▶ **ENUNCIADO**
Copie fielmente a parte do texto sobre os Artistas Pintores com a Boca e os Pés que vai de "Adentrando o silêncio" a "altura da noite.".

▶ **TRECHO SELECIONADO**

A cada toque na superfície em branco, os Artistas Pintores com a Boca e os Pés compõem seu manifesto sobre a magnitude da vida; sobretudo, por atestarem que a vida se dilata para além da materialidade do corpo. A beleza íntima, corporificada na ponta do pincel, concebe cor e forma ao vazio da tela, oferecendo-nos o testemunho de que reside neles a inescapável liberdade.
Adentrando o silêncio da galeria, observamos a constelação composta por 30 quadros. Entre um e outro piscar de olhos, pomo-nos em lugar do artista. Sem o domínio dos membros superiores, atentamos à boca. A obra diante de nós não foi criada pela precisão dos dedos, mas brotou dos lábios, dum longo e delicado beijo, através do qual a ponta das cerdas nutriu os veios de um rio, desaguando no mar de cores. E as longas ondas não foram conduzidas por ventos, mas pelos músculos do maxilar. De entre os dedos do pé, nasceram o céu e as estrelas, e o sol se escondeu outra vez, dobrando as montanhas à altura da noite.
Vemos as luzes da cidade crescerem sobre o reflexo na lagoa. Em festa sorrimos, venerando a majestade do bumba meu boi. Da boca aberta foge um pássaro de bico vermelho. Pousa num galho viçoso e nos observa; enquanto, ao fundo, o sino da igreja toca o meio-dia. Conseguinte, as araras namoram abraçadas debaixo da mesma pluma azul.

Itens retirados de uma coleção
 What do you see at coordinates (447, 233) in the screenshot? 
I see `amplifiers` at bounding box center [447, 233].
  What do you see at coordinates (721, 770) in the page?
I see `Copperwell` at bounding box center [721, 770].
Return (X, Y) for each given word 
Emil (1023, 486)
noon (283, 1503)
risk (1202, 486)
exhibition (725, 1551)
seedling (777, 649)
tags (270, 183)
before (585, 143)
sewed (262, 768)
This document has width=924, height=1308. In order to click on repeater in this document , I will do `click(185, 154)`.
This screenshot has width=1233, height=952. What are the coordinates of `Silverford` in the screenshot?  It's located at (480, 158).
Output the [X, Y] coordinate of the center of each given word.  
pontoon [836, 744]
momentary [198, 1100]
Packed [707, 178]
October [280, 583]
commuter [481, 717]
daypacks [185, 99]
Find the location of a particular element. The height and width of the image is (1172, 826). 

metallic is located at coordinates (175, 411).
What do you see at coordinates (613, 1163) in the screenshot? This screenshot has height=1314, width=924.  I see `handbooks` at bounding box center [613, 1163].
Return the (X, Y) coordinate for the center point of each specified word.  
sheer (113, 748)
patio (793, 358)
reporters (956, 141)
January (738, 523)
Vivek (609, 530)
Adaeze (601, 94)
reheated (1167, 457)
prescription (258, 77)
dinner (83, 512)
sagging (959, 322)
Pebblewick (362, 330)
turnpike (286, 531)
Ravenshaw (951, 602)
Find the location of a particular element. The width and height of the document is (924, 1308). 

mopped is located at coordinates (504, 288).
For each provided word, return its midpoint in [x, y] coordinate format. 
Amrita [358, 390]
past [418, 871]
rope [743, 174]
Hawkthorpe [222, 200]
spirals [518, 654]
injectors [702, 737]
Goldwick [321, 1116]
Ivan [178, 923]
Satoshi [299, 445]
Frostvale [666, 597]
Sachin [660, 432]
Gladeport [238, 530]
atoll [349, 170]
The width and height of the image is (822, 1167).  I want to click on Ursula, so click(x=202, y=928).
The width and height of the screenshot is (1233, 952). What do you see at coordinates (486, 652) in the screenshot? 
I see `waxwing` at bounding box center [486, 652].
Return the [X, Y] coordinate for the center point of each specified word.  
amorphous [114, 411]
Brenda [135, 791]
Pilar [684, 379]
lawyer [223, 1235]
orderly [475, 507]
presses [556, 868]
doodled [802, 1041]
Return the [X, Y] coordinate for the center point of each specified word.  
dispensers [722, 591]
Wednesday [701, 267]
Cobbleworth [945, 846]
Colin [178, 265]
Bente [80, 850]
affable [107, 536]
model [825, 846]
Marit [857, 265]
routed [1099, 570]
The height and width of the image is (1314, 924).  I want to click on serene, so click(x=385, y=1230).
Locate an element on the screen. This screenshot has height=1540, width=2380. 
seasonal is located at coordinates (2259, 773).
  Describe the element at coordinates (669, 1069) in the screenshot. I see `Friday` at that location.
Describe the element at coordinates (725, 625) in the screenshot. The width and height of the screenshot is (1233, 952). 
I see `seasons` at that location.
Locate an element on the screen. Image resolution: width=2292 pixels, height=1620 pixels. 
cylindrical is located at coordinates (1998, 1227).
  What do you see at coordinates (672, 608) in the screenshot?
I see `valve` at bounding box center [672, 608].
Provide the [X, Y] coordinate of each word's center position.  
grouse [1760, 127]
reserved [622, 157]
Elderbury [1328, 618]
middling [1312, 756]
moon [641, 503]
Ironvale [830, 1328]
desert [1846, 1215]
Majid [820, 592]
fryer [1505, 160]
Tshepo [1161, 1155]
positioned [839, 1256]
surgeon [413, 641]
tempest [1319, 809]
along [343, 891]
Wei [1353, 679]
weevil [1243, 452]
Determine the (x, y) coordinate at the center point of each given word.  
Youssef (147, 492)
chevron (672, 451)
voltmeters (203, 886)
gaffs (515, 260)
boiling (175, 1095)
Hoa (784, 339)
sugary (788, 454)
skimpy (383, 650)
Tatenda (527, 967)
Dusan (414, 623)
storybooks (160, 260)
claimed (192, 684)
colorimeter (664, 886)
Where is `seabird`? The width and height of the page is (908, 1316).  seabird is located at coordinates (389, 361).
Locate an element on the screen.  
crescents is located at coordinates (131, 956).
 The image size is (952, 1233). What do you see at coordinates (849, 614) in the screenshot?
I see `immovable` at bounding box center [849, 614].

▶ **RESPOSTA**
Adentrando o silêncio da galeria, observamos a constelação composta por 30 quadros. Entre um e outro piscar de olhos, pomo-nos em lugar do artista. Sem o domínio dos membros superiores, atentamos à boca. A obra diante de nós não foi criada pela precisão dos dedos, mas brotou dos lábios, dum longo e delicado beijo, através do qual a ponta das cerdas nutriu os veios de um rio, desaguando no mar de cores. E as longas ondas não foram conduzidas por ventos, mas pelos músculos do maxilar. De entre os dedos do pé, nasceram o céu e as estrelas, e o sol se escondeu outra vez, dobrando as montanhas à altura da noite.